§ **REQUIREMENT**: Look through the listing below and write out exactly the lines from the line with "Baptism (431, 1979)" to the line with "info@stainedglassinc.com", both included, and no others.
- Opening Delimiter -
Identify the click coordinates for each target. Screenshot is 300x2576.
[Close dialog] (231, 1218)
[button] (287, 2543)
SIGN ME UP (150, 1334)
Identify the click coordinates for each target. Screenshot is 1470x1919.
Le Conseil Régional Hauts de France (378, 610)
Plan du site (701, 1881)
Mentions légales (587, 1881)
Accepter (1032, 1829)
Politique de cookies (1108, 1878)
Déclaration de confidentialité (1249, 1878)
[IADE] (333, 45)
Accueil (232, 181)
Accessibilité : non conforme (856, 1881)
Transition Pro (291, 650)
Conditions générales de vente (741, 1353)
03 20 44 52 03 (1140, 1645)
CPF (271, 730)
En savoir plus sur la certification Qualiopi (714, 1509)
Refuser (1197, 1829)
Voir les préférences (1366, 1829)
- Closing Delimiter -
- Opening Delimiter -
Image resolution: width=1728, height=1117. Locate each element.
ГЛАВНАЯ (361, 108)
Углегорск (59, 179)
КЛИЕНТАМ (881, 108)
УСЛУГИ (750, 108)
- Closing Delimiter -
- Opening Delimiter -
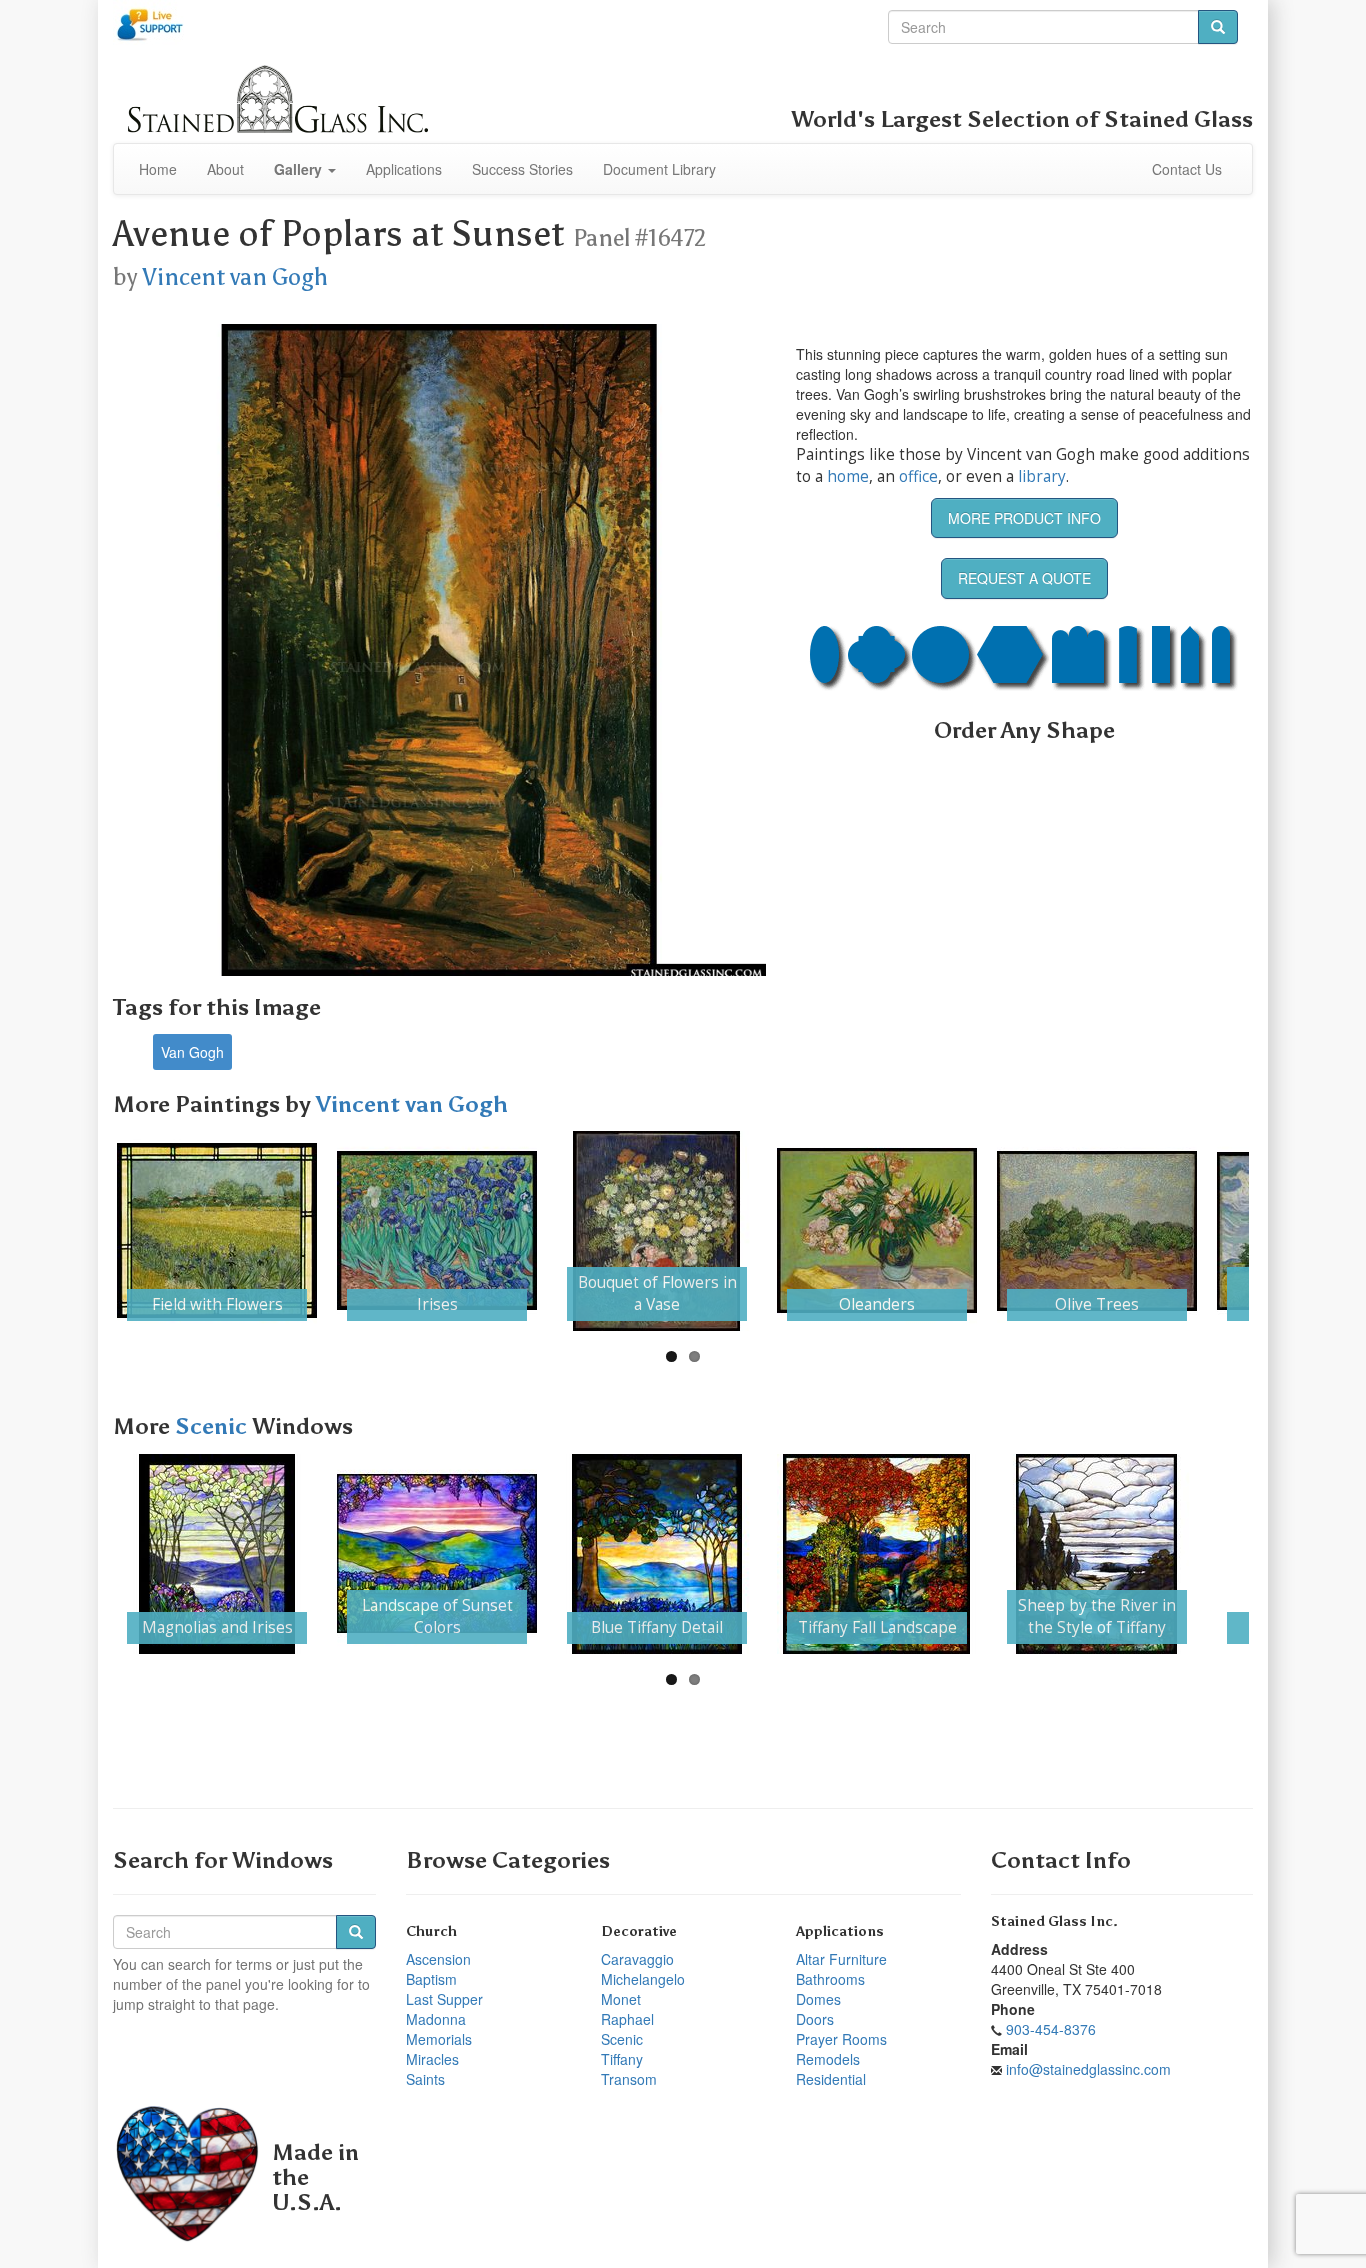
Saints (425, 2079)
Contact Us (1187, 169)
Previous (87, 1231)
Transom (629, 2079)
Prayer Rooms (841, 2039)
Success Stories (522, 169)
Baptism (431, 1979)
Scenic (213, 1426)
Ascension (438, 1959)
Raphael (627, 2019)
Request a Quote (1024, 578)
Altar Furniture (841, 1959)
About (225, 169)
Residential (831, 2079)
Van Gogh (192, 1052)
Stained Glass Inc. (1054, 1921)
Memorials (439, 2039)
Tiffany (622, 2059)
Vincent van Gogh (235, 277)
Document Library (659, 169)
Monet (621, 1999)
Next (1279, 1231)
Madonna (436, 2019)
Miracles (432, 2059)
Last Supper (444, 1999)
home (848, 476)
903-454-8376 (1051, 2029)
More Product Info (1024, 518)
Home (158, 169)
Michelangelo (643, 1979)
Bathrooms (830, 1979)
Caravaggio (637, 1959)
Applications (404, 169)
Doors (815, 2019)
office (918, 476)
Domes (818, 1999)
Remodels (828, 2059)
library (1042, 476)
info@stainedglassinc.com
- Closing Delimiter -
§ **RESULT FOR THIS TASK**:
Baptism (431, 1979)
Scenic (213, 1426)
Ascension (438, 1959)
Raphael (627, 2019)
Request a Quote (1024, 578)
Altar Furniture (841, 1959)
About (225, 169)
Residential (831, 2079)
Van Gogh (192, 1052)
Stained Glass Inc. (1054, 1921)
Memorials (439, 2039)
Tiffany (622, 2059)
Vincent van Gogh (235, 277)
Document Library (659, 169)
Monet (621, 1999)
Next (1279, 1231)
Madonna (436, 2019)
Miracles (432, 2059)
Last Supper (444, 1999)
home (848, 476)
903-454-8376 (1051, 2029)
More Product Info (1024, 518)
Home (158, 169)
Michelangelo (643, 1979)
Bathrooms (830, 1979)
Caravaggio (637, 1959)
Applications (404, 169)
Doors (815, 2019)
office (918, 476)
Domes (818, 1999)
Remodels (828, 2059)
library (1042, 476)
info@stainedglassinc.com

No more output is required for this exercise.